Because hedge funds are often flexible in their mandates, they have the capacity and permission from their LPs to fund private deals. Also, hedge funds aren’t beholden to returning money in the same way VCs are. They can be flexible on pricing and valuations, because a 10 or 20 percent return is stellar. Last year, hedge funds returned an average of 7.4 percent. VCs aim toward a much higher percent return — and need to price and value startups to optimize for that. And because of this flexible structure, hedge funds can give founders cash more quickly than a VC. Hedge funds have their cash on hand and can liquidate faster. VCs operate on a commitment basis and don’t collect their entire funds at once. One investor referred to hedge funds as ideal for “easy, quick cash.”

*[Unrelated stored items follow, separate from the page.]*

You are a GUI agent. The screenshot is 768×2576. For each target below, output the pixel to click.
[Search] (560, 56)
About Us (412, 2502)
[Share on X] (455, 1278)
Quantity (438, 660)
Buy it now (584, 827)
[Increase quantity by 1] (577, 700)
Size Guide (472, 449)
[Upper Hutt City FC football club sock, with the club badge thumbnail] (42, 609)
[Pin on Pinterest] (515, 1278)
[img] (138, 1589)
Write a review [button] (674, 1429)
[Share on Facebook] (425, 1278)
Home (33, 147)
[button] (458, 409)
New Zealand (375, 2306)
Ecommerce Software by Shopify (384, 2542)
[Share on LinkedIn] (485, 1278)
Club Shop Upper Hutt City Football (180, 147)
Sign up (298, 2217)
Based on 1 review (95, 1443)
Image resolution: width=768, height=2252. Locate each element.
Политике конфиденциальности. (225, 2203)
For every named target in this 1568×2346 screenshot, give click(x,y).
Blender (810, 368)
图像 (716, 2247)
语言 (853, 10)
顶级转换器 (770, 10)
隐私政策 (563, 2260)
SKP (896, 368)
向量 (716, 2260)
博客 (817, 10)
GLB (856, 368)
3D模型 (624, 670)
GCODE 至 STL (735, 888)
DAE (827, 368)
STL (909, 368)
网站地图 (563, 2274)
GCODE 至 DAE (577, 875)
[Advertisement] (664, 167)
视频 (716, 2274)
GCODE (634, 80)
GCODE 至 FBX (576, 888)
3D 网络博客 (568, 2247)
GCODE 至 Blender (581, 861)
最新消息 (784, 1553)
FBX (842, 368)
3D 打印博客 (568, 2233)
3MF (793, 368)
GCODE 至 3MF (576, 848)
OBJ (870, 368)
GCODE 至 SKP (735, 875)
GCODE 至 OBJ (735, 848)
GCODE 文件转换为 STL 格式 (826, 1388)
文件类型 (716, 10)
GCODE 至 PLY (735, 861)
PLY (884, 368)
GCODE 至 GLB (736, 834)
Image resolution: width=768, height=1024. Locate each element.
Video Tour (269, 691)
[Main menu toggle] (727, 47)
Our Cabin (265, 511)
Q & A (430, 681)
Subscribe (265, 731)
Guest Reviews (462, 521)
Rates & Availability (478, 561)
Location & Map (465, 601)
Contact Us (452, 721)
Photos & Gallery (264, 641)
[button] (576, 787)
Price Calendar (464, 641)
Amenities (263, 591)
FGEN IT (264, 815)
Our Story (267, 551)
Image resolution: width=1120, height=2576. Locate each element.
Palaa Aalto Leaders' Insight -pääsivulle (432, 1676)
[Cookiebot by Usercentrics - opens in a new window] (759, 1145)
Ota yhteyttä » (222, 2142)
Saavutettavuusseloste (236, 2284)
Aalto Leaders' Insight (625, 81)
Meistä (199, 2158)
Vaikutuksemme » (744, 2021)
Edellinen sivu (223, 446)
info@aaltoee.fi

But some in the industry caution against going the Snapchat route and taking entire rounds from hedge funds. Because hedge fund managers tend to be passive investors, they probably aren’t going to get as actively involved in operations or board-level decisions as a seasoned VC might. In the case of Snapchat, CEO and co-founder Evan Spiegel had already taken money from a number of well-known VCs, including Lightspeed, General Catalyst and Benchmark Capital. If a founder is considering taking money from a hedge fund, expect a hands-off approach for the most part, we hear.

The downside to this lack of accountability, some investors say, is that they are not long-term holders of stock. These funds, say investors, will have little problem selling the stock after a company goes public. Or, as one investor warns, he’s seen funds that have tried to unload private stock when a company encounters strife of some sort, or if user numbers plummet. ” Most VCs are in it for the good and the bad, and that may not be the case for hedge funds, advised one source.

As one investor tells me, hedge funds getting into private-company investing at the early stage is part of a greater trend of the unbundling of company building, which VCs tend to be good at, from actual capital. This year will bring more money to startups, but likely in the form of the non-traditional funds, whether that be hedge funds, family funds, and other alternative assets.

It’s hard not to also acknowledge the effect of outside investors on the whole bubble perception issue. VCs caution that more hedge funds could drive up valuations, which in turn creates more of a bubble around these valuations. But unlike the craziness of the bubble, hedge funds don’t necessarily represent “dumb money” any more. The hedge funds investing in tech startups these days seem to be doing their due diligence, for the most part, and convincing entrepreneurs that they add some value.